> **TASK ITEM**
Transcribe the listing that follows exactly, from its first line to its last.

> **EXERCISE DATA**
---------------
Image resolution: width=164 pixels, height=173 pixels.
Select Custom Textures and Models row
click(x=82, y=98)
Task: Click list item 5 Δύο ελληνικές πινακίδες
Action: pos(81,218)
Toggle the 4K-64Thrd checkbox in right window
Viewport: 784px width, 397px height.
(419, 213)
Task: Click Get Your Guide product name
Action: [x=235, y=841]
---------------
> **TASK RESULT**
Image resolution: width=164 pixels, height=173 pixels.
Select Custom Textures and Models row
click(x=82, y=98)
Task: Click list item 5 Δύο ελληνικές πινακίδες
Action: pos(81,218)
Toggle the 4K-64Thrd checkbox in right window
Viewport: 784px width, 397px height.
(419, 213)
Task: Click Get Your Guide product name
Action: [x=235, y=841]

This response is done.